Consumer confidence returning

Category: Economy

Updated: 18/08/2014
First Published: 18/08/2014

This article was correct at the time of publication. It is now over 6 months old so the content may be out of date.

Consumers have had it tough over the last few years. Rising prices, stagnant wage growth and a lack of faith in the economy at large have all taken their toll, but it seems that things are definitely on the up.

According to the latest Spending Power Report from Lloyds Bank, overall consumer confidence rose to a new high in July (reaching 147 points) after taking a slight dip in June. This resumed climb indicates that consumers are feeling a whole lot better, both about the economy and their finances, than they have done in some time.

Key findings from the report include the fact that essential spending has fallen by around 0.5% over the last year, the first decrease in the history of the Spending Power Report, led by reduced spending in gas & electricity, fuel, and food & drink. The latter makes up around 40% of typical monthly spending and this in itself slowed by around 2.5%. Thanks to this reduced pressure from essential spending, the way is hopefully being opened up for spending on non-essential items.

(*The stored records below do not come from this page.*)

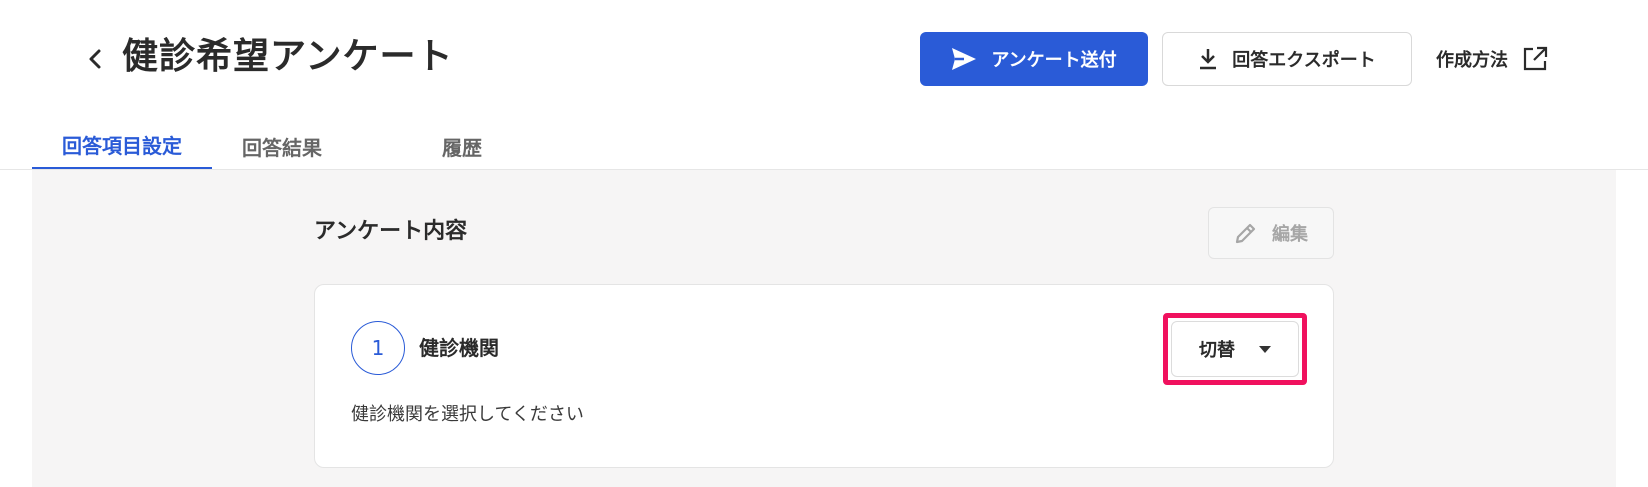 The image size is (1648, 487). What do you see at coordinates (468, 414) in the screenshot?
I see `question-description: 健診機関を選択してください` at bounding box center [468, 414].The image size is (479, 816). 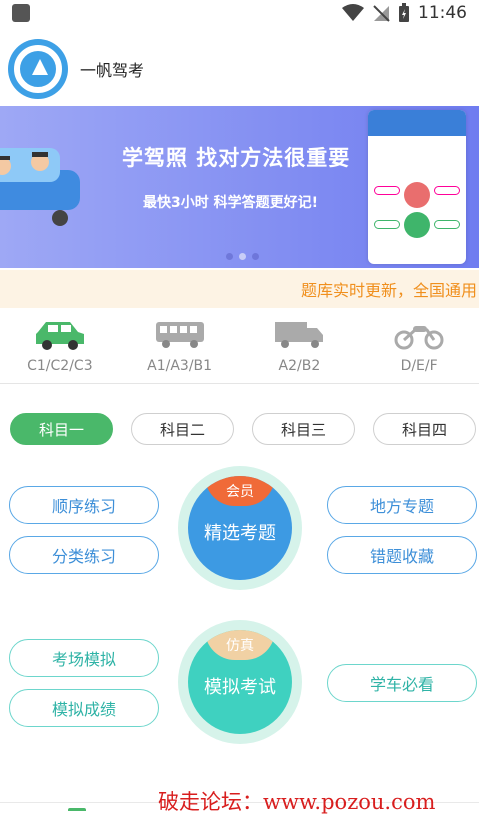 I want to click on sequential-practice-button: 顺序练习, so click(x=84, y=505).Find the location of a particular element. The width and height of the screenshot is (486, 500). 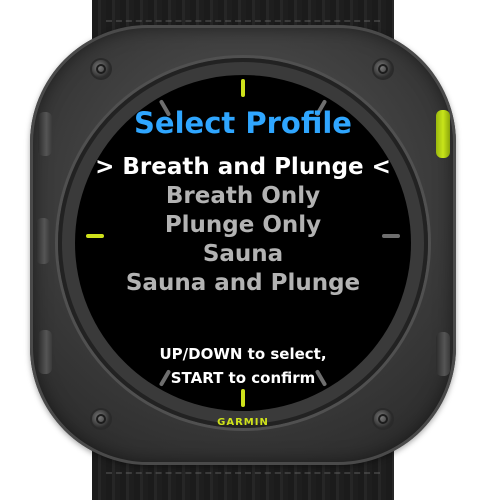

bezel-screw-top-right is located at coordinates (383, 69).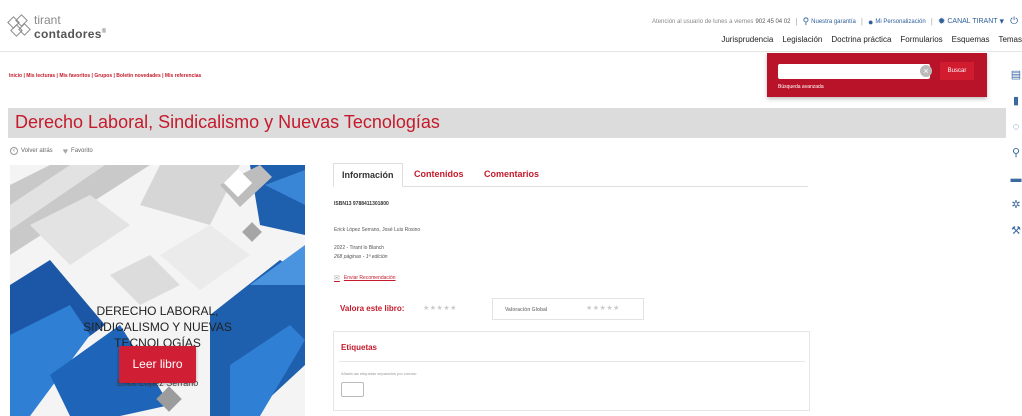 Image resolution: width=1022 pixels, height=416 pixels. What do you see at coordinates (14, 151) in the screenshot?
I see `back-icon: ‹` at bounding box center [14, 151].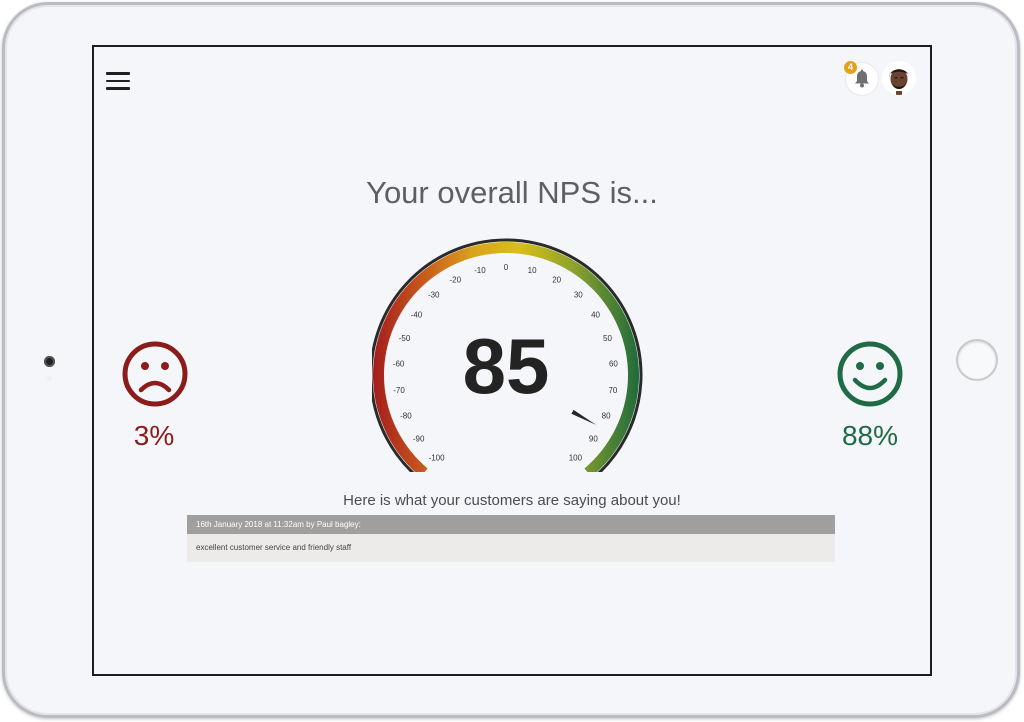 The image size is (1024, 722). What do you see at coordinates (480, 270) in the screenshot?
I see `gauge-tick-label: -10` at bounding box center [480, 270].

Overall sentiment towards the UK's economic situation, despite decreasing slightly from June's total, is still 33 points higher than this time last year, indicating an annual improvement in positivity. Consumers are also becoming increasingly positive about their personal financial situation, with many feeling they have more money left in their back pocket after paying the bills, and this positivity is continued in their outlook for the future.

This level of confidence is welcome news for consumers and the economy as a whole, as it would indicate that things are starting to get back on track for much of the population. People are also becoming more positive about their ability to save, a welcome adjustment after years of budgets being squeezed, and it'll be beneficial in the long-term, too – being more able to put aside some money each month means people will be able to build up a valuable emergency fund, something that could definitely come in handy should the unexpected happen.

Philip Robinson, director of personal current accounts at Lloyds Bank, commented on the findings: "With consumer confidence resuming its steady increase to a new high, and discretionary income improving as essential spending falls, more people are feeling more comfortable about their own finances. It's not a bad time to make sure we're all putting enough away for a rainy day or starting to get ready for a rise in interest rates."